Additionally, the European Union’s Parliamentary Assembly of the Council of Europe (PACE), has called for the establishment of an international criminal tribunal to “investigate and prosecute the crime of aggression allegedly committed by the political and military leadership of the Russian Federation.”
Based in the French city of Strasbourg, PACE said the tribunal should “have the power to issue international arrest warrants and not be limited by state immunity or the immunity of heads of state and government and other State officials.”
Russia’s Defense Ministry said on April 28 that more than 1 million Ukrainians have been deported to Russia since Feb. 24 when Putin ordered a renewed invasion of the country.
More than 180,000 of those allegedly deported are children.

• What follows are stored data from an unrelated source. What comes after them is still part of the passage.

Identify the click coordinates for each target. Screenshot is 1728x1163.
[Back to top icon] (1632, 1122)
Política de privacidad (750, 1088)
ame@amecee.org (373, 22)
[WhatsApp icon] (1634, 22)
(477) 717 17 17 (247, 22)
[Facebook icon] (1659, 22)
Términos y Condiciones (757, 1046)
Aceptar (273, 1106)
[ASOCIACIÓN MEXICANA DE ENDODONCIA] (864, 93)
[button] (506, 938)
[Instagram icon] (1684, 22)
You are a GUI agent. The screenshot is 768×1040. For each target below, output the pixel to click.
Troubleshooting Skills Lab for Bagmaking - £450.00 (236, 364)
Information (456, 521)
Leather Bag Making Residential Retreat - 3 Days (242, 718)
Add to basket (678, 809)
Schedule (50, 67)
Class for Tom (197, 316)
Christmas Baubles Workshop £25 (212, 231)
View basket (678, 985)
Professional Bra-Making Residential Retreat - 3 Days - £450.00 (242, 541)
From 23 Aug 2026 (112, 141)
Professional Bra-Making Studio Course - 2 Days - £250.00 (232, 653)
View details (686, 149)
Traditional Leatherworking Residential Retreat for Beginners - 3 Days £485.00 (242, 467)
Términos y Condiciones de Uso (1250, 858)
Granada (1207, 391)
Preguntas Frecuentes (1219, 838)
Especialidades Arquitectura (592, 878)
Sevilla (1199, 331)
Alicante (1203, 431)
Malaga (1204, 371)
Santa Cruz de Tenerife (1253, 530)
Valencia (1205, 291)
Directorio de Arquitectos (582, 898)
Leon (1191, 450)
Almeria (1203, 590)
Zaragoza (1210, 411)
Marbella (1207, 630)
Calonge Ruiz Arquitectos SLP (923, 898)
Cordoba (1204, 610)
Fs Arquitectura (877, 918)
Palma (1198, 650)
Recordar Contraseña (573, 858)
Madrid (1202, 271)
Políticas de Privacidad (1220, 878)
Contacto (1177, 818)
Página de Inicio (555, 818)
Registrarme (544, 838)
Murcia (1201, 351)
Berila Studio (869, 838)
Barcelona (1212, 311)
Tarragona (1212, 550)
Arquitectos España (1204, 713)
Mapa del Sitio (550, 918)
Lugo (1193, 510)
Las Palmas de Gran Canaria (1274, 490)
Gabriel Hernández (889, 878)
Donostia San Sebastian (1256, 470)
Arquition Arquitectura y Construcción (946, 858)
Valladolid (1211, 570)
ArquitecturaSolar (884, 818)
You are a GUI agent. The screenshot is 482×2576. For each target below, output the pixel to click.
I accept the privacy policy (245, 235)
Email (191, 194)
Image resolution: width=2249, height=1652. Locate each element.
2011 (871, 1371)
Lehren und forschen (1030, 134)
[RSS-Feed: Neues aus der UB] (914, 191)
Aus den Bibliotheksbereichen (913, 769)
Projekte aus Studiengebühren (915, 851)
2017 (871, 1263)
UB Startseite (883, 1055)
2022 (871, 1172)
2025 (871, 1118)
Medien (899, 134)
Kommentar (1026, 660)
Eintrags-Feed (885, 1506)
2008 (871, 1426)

Ukraine’s ombudswoman, Lyudmyla Denisova has said the deportations are being done by force and President Volodymyr Zelensky has called such actions as a component of “genocide” against the nation.
The renewed invasion is part of a war that Putin has waged against Ukraine since 2014 when he ordered troops to seize Ukraine’s Crimean Peninsula and occupy parts of the easternmost regions of Donetsk and Luhansk.
It is the biggest war on the European continent since World War II and has caused the displacement of a quarter of Ukraine’s population, with more than 5.6 million people fleeing the country, data from the United Nations says.